__What you will do__.
Please reproduce every one of the entries below word for word, leaving the pictures out of your answer.

__The data__.
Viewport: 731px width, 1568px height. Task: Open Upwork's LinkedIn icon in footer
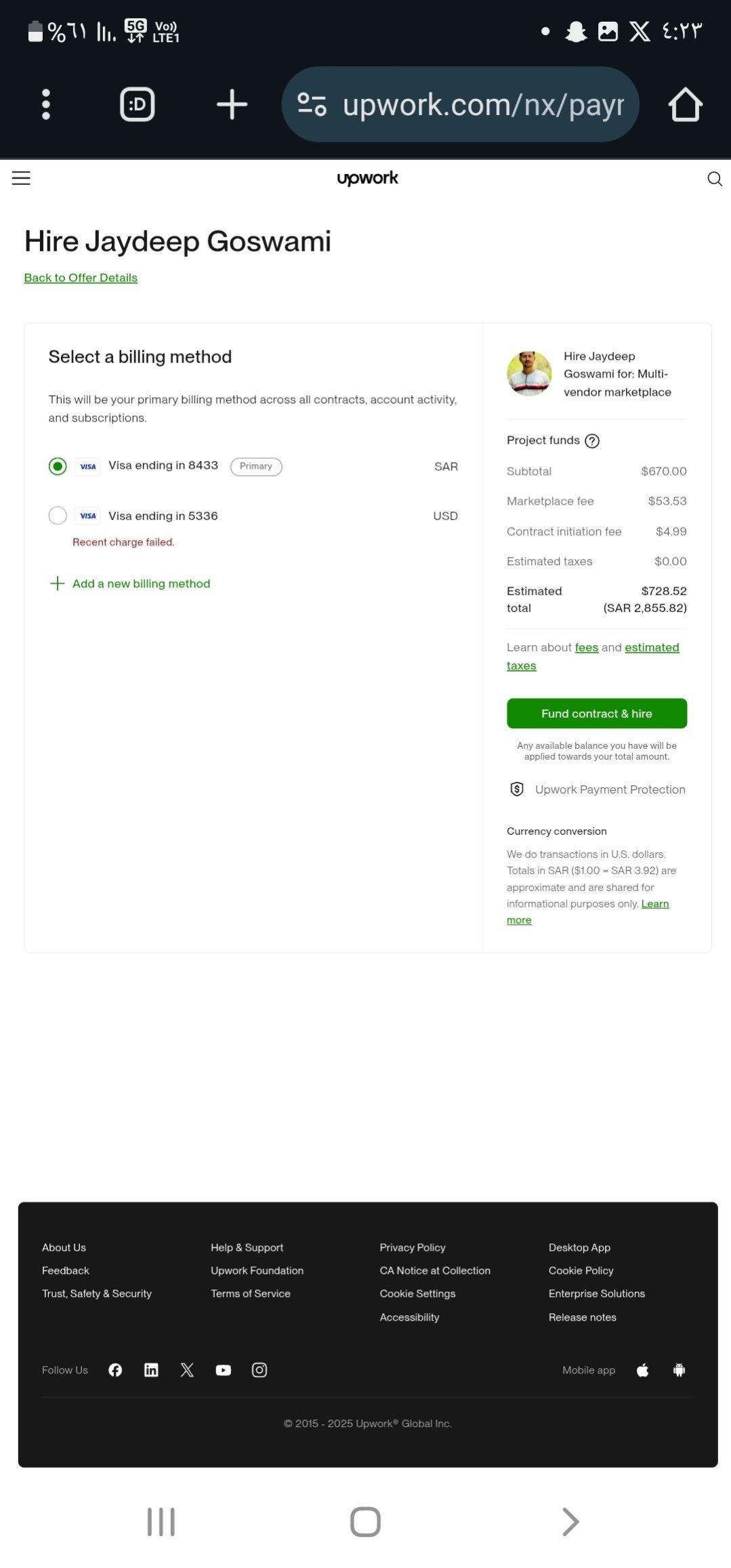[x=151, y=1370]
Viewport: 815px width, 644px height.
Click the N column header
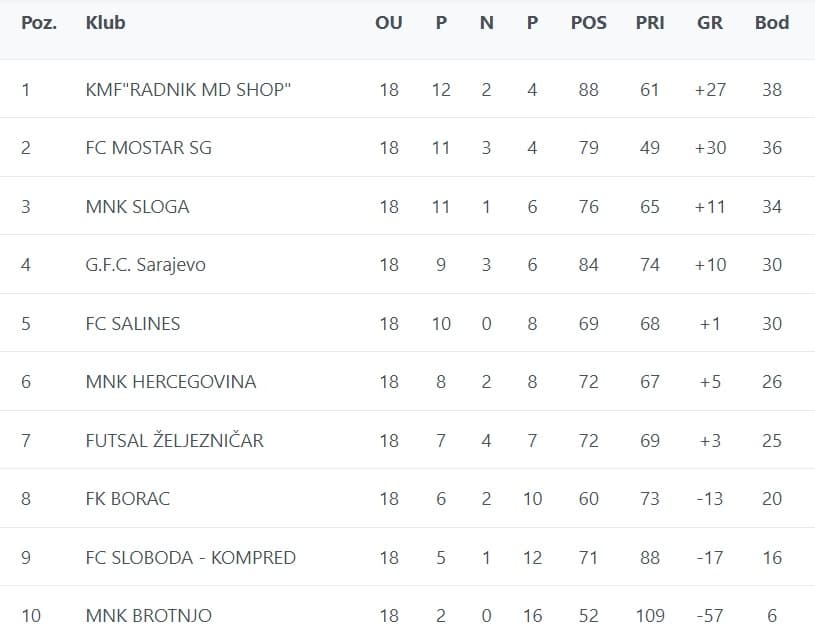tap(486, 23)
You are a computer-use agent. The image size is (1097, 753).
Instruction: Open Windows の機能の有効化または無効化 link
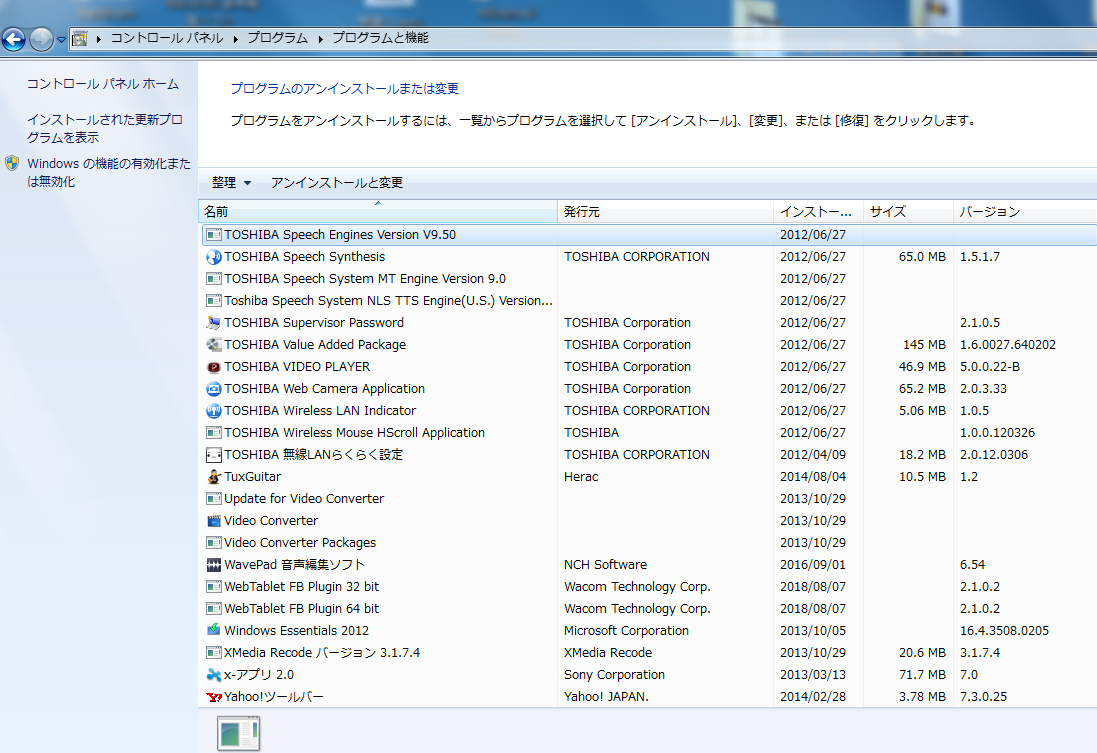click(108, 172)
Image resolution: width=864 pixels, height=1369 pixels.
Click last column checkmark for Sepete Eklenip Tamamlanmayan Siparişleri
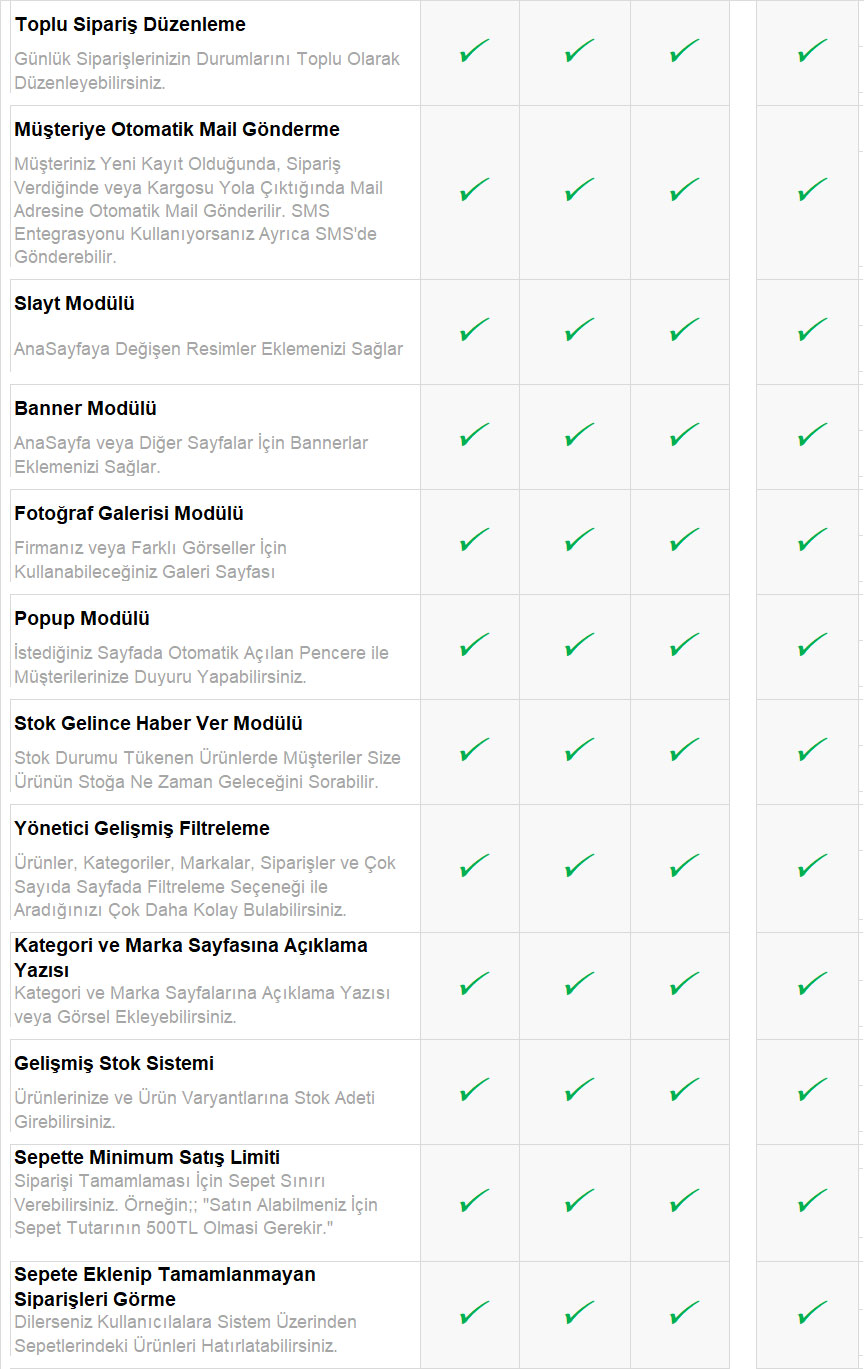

__Expected answer__.
Viewport: 731px width, 1568px height. Task: Open Upwork's LinkedIn icon in footer
[x=151, y=1370]
Viewport: 815px width, 644px height.
Click the N column header
tap(486, 23)
You are a computer-use agent. The image size is (1097, 753).
Instruction: Open Windows の機能の有効化または無効化 link
click(108, 172)
Image resolution: width=864 pixels, height=1369 pixels.
Click last column checkmark for Sepete Eklenip Tamamlanmayan Siparişleri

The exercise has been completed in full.